Volunteer firefighters also experience higher levels of PTSD, and there are some ideas about why. In addition to volunteering, the people who serve have full-time jobs, making it difficult to complete training. Also, volunteers are less likely to have a mental health screening before being accepted to the department, meaning past trauma and mental health concerns can become exacerbated. Furthermore, the nature of small communities means everyone knows everyone, increasing the likelihood that a volunteer firefighter is responding to a gruesome scene where someone they know is the victim.

For fear of being judged, both volunteer and career firefighters tend to refuse therapy. However, the longer a person has worked in this field, the more likely they are to request therapy.
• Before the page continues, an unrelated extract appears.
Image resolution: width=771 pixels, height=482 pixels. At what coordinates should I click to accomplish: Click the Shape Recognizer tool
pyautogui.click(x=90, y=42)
In addition to fear of stigma, volunteer firefighters struggle with the cost and matching their busy schedules with available therapy. One of the more agreeable solutions is peer support groups, in which everyone involved understands the unique culture of firefighters. Telehealth is another option, pairing firefighters with medical staff while the patient remains in their home on their schedule, and without the commute.


Haddock, Christopher Keith, et al. “Alcohol Use among Firefighters in the Central United States.” Occupational Medicine 62.8 (2012): 661-664.

Jahnke, Sara A., et al. “Firefighting and Mental Health: Experiences of Repeated Exposure to Trauma.” Work 53.4 (2016): 737-744.

Johnson, Candice C., et al. “Enhancing Mental Health Treatment for the Firefighter Population: Understanding Fire Culture, Treatment Barriers, Practice Implications, and Research Directions.” Professional Psychology: Research and Practice, vol. 51, no. 3, June 2020, pp. 304–11.

Pennington, Michelle L., et al. “Career versus Volunteer Firefighters: Differences in Perceived Availability and Barriers to Behavioral Health Care.” Psychological Services 19.3 (2022): 502.

Stanley, Ian H., et al. “Differences in Psychiatric Symptoms and Barriers to Mental Health Care between Volunteer and Career Firefighters.” Psychiatry Research 247 (2017): 236-242.

Published by Grab the Lapels

I'm a graduate of the MFA fiction writing program at the University of Notre Dame, which inspired me to follow along with trends in teaching, publishing, and reviewing. I also have an MA and BS from Central Michigan University. I used to teach composition, creative writing, and literature in higher education, then did a brief stint at a civic theater, followed by two years at a references desk at a public library. I'm now working toward my ASL Interpreter license.

3 thoughts on “Volunteer vs. Career Firefighters and Mental Health

  1. Probably the main difference between the US and Australia is that all firefighters (and police) are funded by state governments. Nevertheless, most rural services here are volunteer. I don’t know what proportion of their equipment is funded by the government, and what by ‘crowd funding’, but probably most of it these days (by the govt).

    As is the US the volunteers get called out to car crashes in particular, which of course can often mean dealing with people they know.


    1. I should take some time to read the research on Australian volunteer firefighters. There is a lot of information about them out there now, though I can’t believe the Black Summer fires were as long ago as they were. Feels like yesterday we were watching koalas die on the news with warnings that they would become endangered.